_Document text_

RFR (S) CR 8014966: Add the proper Javadoc to @Contended

David Holmes david.holmes at oracle.com
Thu May 23 23:58:52 UTC 2013


On 24/05/2013 2:48 AM, Aleksey Shipilev wrote:
> Also, let's wait for David Holmes to glance over it. He has the immense
> capability to spot the weaknesses in the specifications.

Wow talk about pressure! Now I'm obligated to find a weakness. ;-)

Luckily Mike and Peter already touched on a few things so ...

1. I prefer the rephrasing below to make it clear that @Contended on a 
field-less class need not be a no-op.

2. I think something needs to be said about this property and inheritance.

3. I think this:

     The (optional) contention group tag

should be

     The (optional) field contention group tag

and we should also say in the main paragraph that a tag at the class 
level is ignored.

4. I'm a little unclear about the group tags. It states:

"A default annotation without a tag indicates contention with all other
fields, including other {@code @Contended} ones."

That seems to imply that given:

class A {
   @Contended Object a1;
   @Contended Object a2;
}

then a1 and a2 are in different contention groups. ??? Yet I would 
expect the default annotation value to simply imply a single un-named 
contention group. Just as the annotation at the class level implies a 
single un-named group for all unannotated fields. But does that also 
imply that given:

@Contended
class A {
   @Contended Object a1;
   Object a2;
}

there are two un-named contention groups?


I'm not sure that anyone without knowledge of the implementation will be 
able to use contention groups effectively.

David
-----

> -Aleksey.

_Data below_

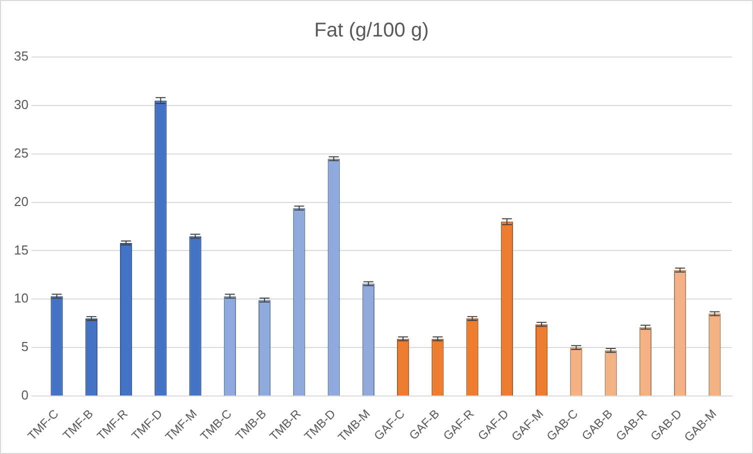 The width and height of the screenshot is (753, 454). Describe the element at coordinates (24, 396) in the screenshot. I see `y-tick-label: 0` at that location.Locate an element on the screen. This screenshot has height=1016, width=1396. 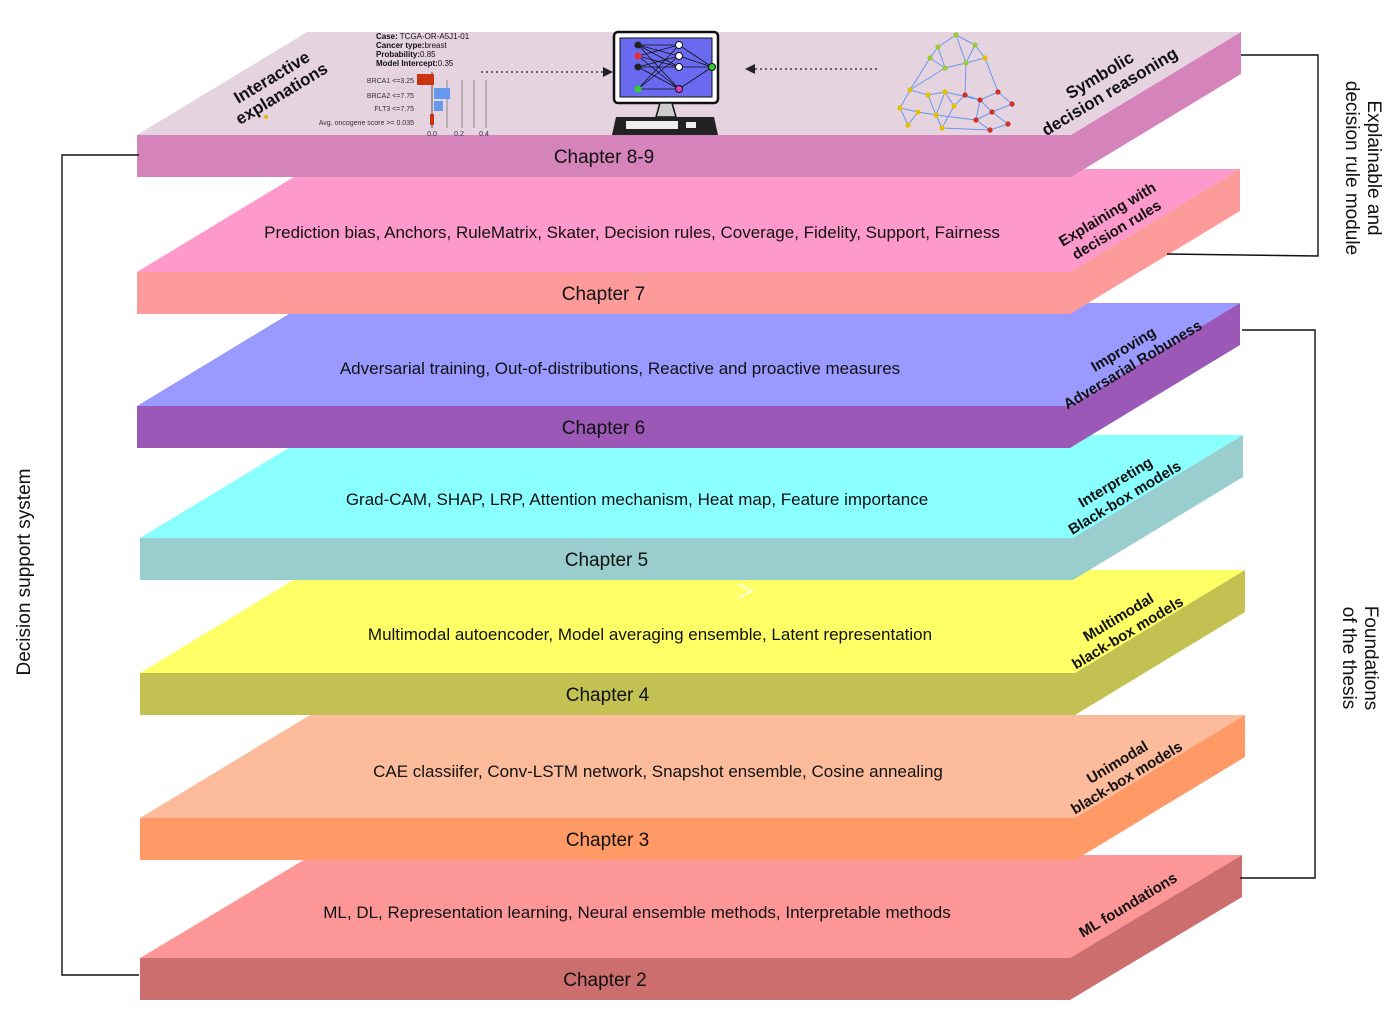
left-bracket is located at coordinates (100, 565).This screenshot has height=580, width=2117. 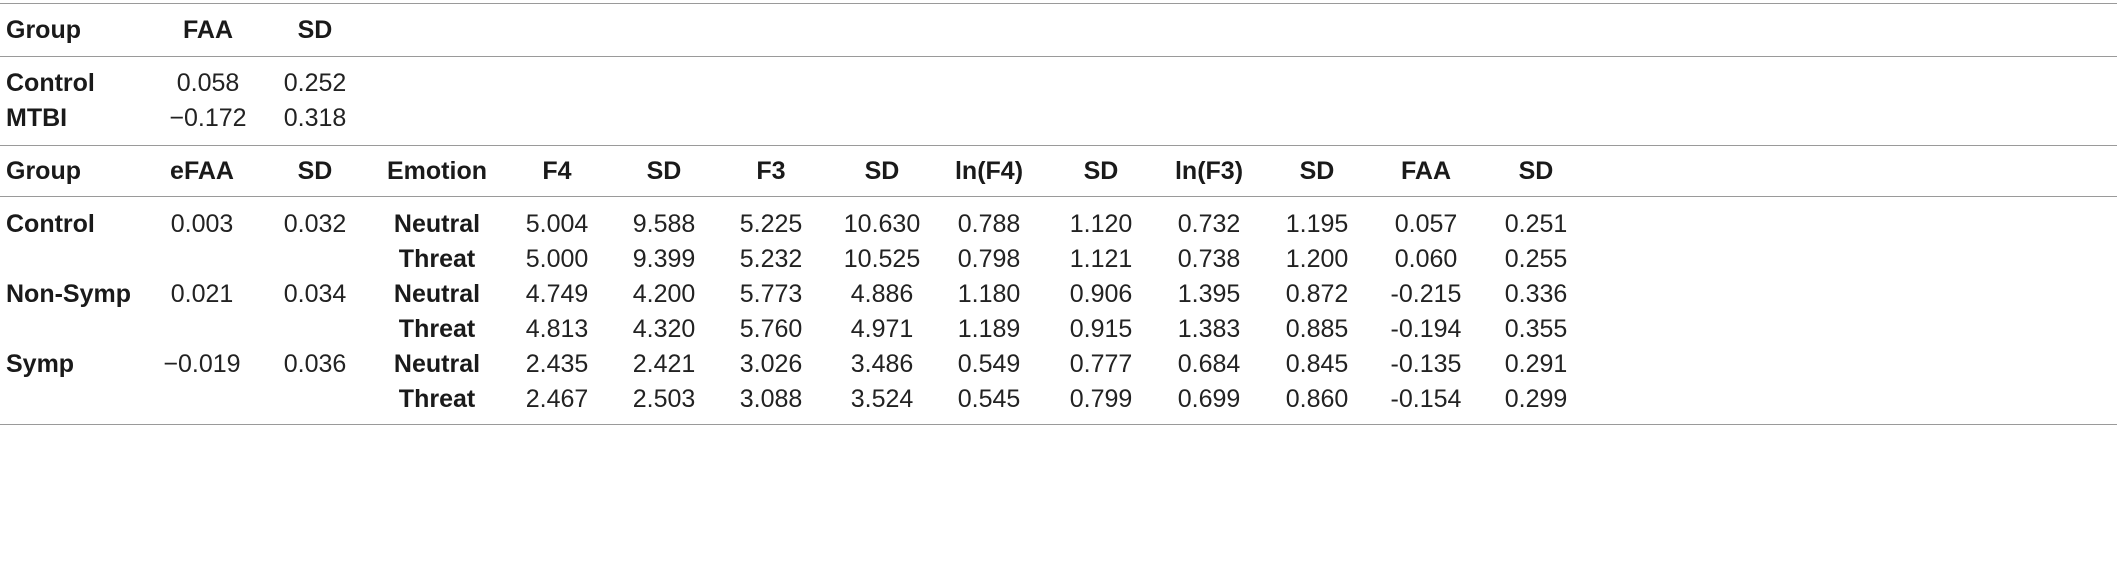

_Work order A_
Can you extract the stretch of the @Contended review email from "Wow talk about" through "be a no-op."?
_Work order B_
What does the @Contended review email say, in two sentences?

_Task output A_
Wow talk about pressure! Now I'm obligated to find a weakness. ;-)

Luckily Mike and Peter already touched on a few things so ...

1. I prefer the rephrasing below to make it clear that @Contended on a 
field-less class need not be a no-op.

_Task output B_
Replying on the proposed Javadoc for @Contended, David Holmes raises four points: a rephrasing that makes clear @Contended on a field-less class need not be a no-op, a need to say something about the property and inheritance, renaming the tag "The (optional) field contention group tag" and stating that a class-level tag is ignored, and uncertainty about the group tags. On that last point, the message asks whether the wording about a default annotation without a tag puts two annotated fields in different contention groups, and doubts that anyone without knowledge of the implementation could use contention groups effectively.